Post by Doctor Scratch »

Those are good point, Marcus. And I see that Dr. Peterson and David Kent are both apparently insinuating that Grant Hardy is advocating views that will lead to apostasy:
Shaquille Oatmeal wrote:There is much wisdom in Professor Grant Hardy’s comment, “Can faith in the Book of Mormon as inspired fiction be a saving faith? And I think this answer is, absolutely.”
Daniel Peterson wrote:I think it's a suboptimal view, and that, ultimately, it doesn't make sense of the data and is all too often a step on the road to apostasy, but I don't think it impossible that people who doubt the historicity of the Book of Mormon might nonetheless be heirs of salvation. I've said so for quite a while.
Has he? I think he would have a very difficult time backing up that assertion. His position has always been that Book of Mormon = historical is the only acceptable conclusion, and that doubting this means that the whole story of the Restoration will fall to pieces.
David Kent wrote:Elder Kim Clark's response to that question was the opposite. I'm personally inclined to embrace Elder Clark's position. Indeed, in my personal exploration, I can't reconcile the "inspired fiction" narrative as anything other than a dangerous spiritually perilous position. Just my 2 cents worth. Oh, I will say that I agree with Eric Larson regarding 2FCs dogmatic nincompoopery.
And:
David Kent wrote:Interesting observations.

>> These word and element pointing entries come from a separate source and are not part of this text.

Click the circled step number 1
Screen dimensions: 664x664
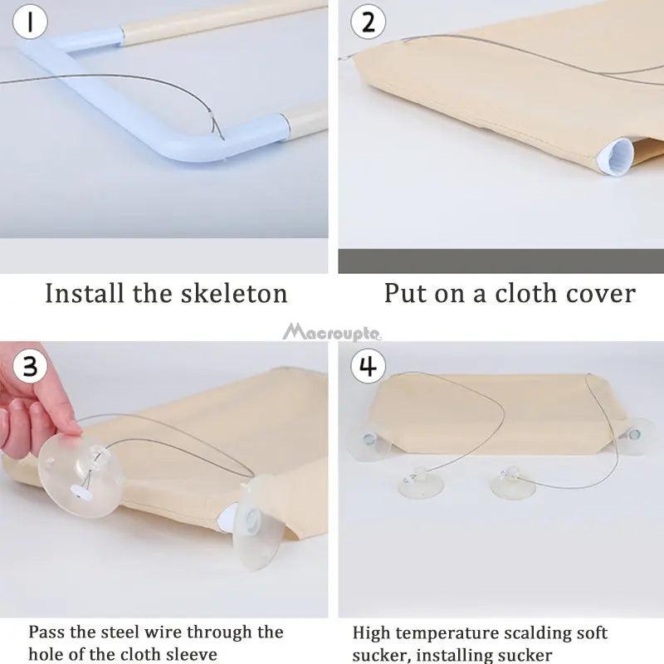coord(30,22)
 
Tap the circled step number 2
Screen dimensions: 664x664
coord(368,22)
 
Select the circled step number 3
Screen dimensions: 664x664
coord(30,365)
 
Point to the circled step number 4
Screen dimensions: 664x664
coord(368,365)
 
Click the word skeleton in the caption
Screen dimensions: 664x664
coord(234,293)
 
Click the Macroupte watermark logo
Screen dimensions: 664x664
coord(332,333)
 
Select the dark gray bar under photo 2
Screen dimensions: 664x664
coord(501,261)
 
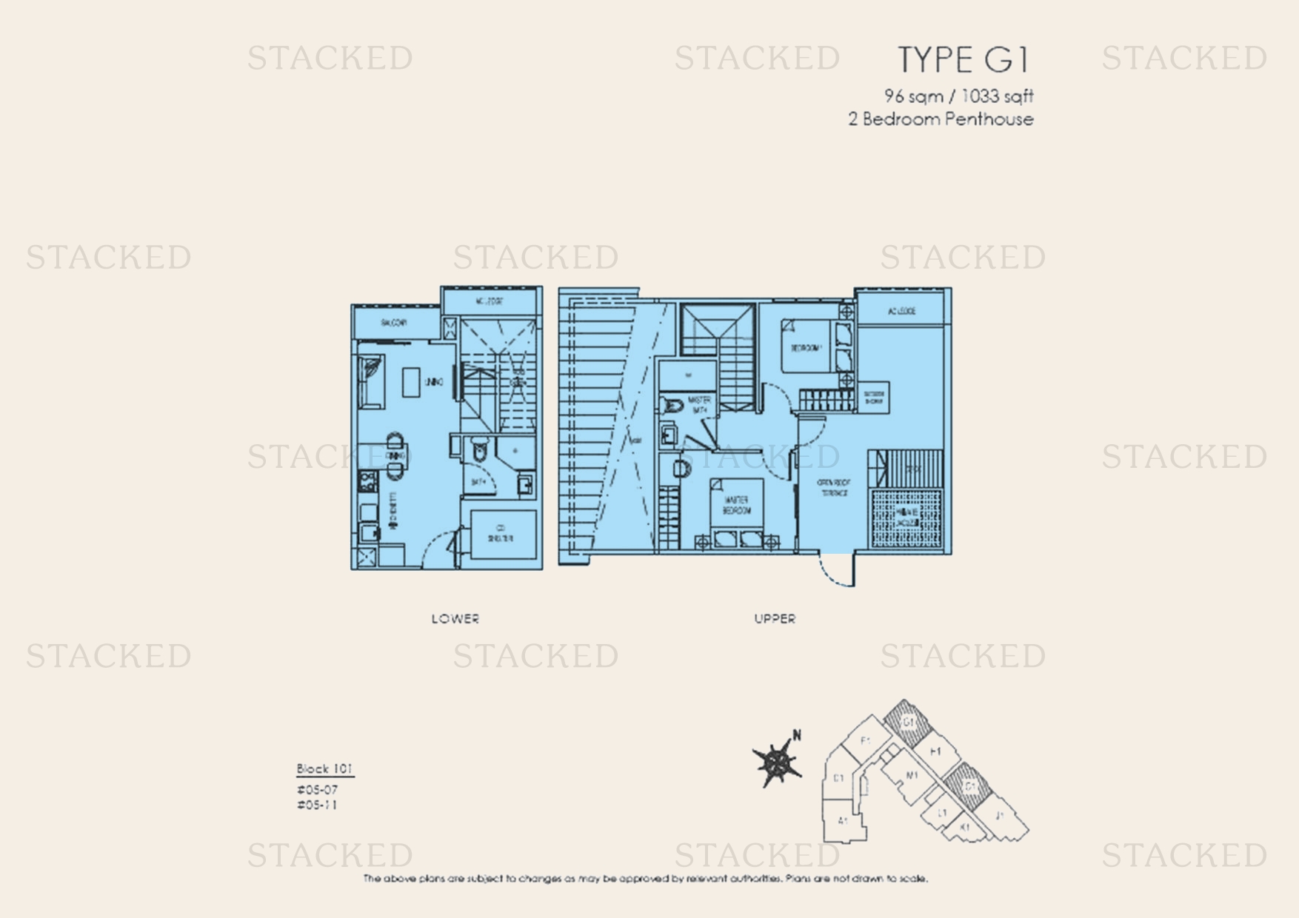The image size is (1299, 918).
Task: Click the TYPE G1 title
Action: [963, 60]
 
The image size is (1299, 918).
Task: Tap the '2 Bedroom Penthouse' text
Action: [941, 119]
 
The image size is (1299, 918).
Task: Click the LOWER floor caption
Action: [455, 619]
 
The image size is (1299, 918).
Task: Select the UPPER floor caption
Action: [775, 619]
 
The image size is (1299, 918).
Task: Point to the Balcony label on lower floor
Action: [394, 323]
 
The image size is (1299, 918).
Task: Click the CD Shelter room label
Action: [501, 534]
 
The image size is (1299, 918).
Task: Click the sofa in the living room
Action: [370, 381]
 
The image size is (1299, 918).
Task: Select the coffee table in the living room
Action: [411, 382]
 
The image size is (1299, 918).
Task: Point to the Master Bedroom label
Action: [736, 506]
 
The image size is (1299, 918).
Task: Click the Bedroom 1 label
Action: [806, 348]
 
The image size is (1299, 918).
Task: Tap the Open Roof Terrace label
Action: [834, 487]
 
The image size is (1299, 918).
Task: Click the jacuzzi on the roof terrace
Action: [906, 517]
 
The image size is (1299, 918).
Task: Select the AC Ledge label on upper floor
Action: [901, 311]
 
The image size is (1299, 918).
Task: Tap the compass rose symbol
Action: [776, 763]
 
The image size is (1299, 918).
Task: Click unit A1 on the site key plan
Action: [843, 820]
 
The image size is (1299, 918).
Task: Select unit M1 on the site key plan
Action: [911, 776]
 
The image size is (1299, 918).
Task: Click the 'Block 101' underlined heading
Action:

You've obviously thought a lot about it. I was present when Grant Hardy was asked the question. I've pondered that his answer at length since then and come to the conclusion for me, at least, that a non-historical view of the Book of Mormon requires throwing out so much of what Joseph Smith and prophets have taught and said about the coming forth and teachings of the book. For me it stands the reality of Moroni's appearances and directions on end. Hence, my conclusion that its contribution to a saving faith is essential. For me, just about everything crumbles to rubble without it. So, I find the idea of a non-historical Book of Mormon to be rubbish to a proper understanding of the restoration. Fortunately, I'm not the one making the judgement as to the whether someone who who holds that position can have the faith necessary to receive exhalation.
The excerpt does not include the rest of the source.